Rugged Box Systems Enable Vehicle Mobile Networking

Standards like VICTORY and programs like WIN-T are influencing the kinds of technology and products needed for upgrading today’s military vehicle platforms. Advanced rugged box-level solutions are spinning up to feed those needs.



For military vehicles the trend continues to be in the direction of cramming more and more electronics, networking and embedded computing in the platform. While traditional slot-card technologies still rule for many tech refresh programs, more and more box-level systems are becoming the solution of choice. Meanwhile, open-standards like VICTORY are making it easier to de-couple C4ISR networks, communications and other mission types of functions from the basic control and power electronics of military vehicles. And in turn technology vendors are making specific VICTORY-compliant systems and boards to feed those needs.

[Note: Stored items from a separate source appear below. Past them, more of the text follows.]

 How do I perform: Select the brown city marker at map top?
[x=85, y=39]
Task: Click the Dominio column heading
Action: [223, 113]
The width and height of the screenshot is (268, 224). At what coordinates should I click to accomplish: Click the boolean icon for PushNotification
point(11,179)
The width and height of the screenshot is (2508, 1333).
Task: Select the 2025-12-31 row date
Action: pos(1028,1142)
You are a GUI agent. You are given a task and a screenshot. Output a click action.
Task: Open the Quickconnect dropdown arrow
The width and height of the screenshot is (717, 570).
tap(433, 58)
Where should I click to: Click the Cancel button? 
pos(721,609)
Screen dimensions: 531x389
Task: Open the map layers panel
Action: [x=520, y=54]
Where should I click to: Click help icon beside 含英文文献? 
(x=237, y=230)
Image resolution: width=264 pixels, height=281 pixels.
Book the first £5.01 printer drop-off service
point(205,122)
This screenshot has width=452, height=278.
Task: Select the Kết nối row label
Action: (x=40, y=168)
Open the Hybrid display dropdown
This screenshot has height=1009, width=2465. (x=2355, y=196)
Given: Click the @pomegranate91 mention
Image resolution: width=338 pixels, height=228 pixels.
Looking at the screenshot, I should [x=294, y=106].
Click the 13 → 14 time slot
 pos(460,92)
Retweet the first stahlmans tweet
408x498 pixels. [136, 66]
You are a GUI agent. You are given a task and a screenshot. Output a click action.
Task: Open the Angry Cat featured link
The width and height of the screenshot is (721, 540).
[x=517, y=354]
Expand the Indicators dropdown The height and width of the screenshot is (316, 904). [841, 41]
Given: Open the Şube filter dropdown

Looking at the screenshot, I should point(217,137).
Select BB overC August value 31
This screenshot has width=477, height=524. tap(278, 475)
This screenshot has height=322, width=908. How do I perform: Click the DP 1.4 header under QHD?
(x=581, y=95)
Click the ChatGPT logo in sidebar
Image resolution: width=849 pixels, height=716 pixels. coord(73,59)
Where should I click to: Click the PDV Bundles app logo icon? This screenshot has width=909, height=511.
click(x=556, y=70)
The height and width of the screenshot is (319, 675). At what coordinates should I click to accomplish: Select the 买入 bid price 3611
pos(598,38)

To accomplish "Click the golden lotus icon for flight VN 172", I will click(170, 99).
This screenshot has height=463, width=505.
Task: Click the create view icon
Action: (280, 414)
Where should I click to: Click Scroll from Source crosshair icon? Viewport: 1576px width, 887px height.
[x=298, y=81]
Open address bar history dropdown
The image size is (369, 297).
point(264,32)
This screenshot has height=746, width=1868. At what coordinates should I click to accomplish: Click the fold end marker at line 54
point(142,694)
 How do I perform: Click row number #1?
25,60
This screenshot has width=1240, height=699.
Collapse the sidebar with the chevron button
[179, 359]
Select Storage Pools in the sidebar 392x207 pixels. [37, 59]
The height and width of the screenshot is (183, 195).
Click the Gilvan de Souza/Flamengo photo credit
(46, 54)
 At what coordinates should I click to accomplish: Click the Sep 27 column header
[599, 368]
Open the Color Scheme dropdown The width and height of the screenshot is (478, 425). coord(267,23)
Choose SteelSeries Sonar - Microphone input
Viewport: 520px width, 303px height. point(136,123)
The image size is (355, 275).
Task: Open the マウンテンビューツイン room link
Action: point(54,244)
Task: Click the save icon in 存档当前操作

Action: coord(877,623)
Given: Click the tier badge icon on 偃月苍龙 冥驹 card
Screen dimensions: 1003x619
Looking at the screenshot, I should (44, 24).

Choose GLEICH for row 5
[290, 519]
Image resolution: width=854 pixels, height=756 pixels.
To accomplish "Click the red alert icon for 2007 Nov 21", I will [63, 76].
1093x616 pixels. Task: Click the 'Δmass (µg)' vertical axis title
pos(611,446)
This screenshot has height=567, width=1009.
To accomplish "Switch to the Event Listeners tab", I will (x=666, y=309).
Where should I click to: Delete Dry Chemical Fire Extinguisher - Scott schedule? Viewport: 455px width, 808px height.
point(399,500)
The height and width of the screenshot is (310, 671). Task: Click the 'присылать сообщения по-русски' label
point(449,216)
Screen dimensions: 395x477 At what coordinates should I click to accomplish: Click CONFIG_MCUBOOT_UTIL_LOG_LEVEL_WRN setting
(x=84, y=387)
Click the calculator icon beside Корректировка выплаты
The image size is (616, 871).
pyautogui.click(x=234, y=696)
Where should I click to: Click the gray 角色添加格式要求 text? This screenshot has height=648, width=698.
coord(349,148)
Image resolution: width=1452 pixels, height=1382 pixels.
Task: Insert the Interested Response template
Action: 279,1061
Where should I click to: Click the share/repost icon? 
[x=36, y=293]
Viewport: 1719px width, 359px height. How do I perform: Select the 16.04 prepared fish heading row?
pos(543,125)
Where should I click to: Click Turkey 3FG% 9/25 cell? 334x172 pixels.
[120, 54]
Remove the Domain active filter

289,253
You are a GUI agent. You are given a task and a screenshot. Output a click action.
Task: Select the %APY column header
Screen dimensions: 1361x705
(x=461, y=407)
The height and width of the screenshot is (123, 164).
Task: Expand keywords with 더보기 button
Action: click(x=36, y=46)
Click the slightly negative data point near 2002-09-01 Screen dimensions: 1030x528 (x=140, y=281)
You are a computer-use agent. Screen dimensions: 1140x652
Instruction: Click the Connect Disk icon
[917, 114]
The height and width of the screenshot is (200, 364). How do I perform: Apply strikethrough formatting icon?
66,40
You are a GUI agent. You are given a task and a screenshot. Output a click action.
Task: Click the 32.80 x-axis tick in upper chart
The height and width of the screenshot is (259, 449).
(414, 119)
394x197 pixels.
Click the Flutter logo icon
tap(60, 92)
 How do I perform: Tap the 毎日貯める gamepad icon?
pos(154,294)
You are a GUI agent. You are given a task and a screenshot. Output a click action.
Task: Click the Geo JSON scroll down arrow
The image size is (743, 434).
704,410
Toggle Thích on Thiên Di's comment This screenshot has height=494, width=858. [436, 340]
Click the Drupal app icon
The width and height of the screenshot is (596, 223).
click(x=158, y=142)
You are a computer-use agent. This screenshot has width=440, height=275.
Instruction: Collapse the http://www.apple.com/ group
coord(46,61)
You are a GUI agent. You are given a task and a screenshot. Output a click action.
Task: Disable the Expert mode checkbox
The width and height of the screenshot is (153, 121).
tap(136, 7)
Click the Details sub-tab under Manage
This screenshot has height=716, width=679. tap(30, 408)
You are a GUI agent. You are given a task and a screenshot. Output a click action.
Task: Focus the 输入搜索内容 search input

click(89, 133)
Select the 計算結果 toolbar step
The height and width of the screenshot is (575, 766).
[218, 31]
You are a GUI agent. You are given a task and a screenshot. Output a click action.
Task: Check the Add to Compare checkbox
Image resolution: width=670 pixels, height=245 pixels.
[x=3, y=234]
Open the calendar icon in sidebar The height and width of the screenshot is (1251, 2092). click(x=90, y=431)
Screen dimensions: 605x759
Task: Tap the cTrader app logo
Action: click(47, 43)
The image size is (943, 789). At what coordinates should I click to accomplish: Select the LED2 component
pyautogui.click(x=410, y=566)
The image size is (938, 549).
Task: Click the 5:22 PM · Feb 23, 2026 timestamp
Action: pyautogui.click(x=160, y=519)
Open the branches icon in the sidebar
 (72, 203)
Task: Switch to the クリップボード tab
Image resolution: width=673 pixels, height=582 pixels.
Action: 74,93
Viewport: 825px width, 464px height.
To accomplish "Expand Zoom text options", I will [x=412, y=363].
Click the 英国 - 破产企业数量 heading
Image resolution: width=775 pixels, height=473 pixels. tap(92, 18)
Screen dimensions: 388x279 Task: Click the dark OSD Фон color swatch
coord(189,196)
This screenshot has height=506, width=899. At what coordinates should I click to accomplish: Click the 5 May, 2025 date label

In summary DoD Budget plans for the upcoming fiscal year focus on  modernizing ground platforms. The Army continues to modernize and upgrade select programs in FY 2017, including Stryker vehicles, Abrams Tanks, Bradley Fighting Vehicles, and Paladin 155mm Howitzers. For the Marine’s, the ground force focus in FY 2017 is on the Amphibious Combat Vehicle (ACV). The ACV will deliver shore and sea-based infantry to the battlefield in vehicles designed for future operational environments. Both services are together procuring the final year of Low Rate Initial Production (LRIP) of the Joint Light Tactical Vehicle (JLTV).

Box-Level Vehicle Systems
As vehicle upgrade programs move forward, a major decision for military system developer is whether to stick with standards-based slot card architectures or to instead on integrated off-the-shelf box-level computers. Over the past several years, traditional embedded board vendors are adding stand-alone rugged box-level systems to their military market offerings. Rugged- box level systems is perhaps one of the most active design activities in the embedded computing industry. These solutions are edging out traditional backplane-centric slot card system architectures in many military platforms. This box-level system trend is dominating wherever size, weight and power (SWaP) is a priority concerns-especially in military vehicle electronic systems. Some of this box systems general computing mission computers, others are more function-specific.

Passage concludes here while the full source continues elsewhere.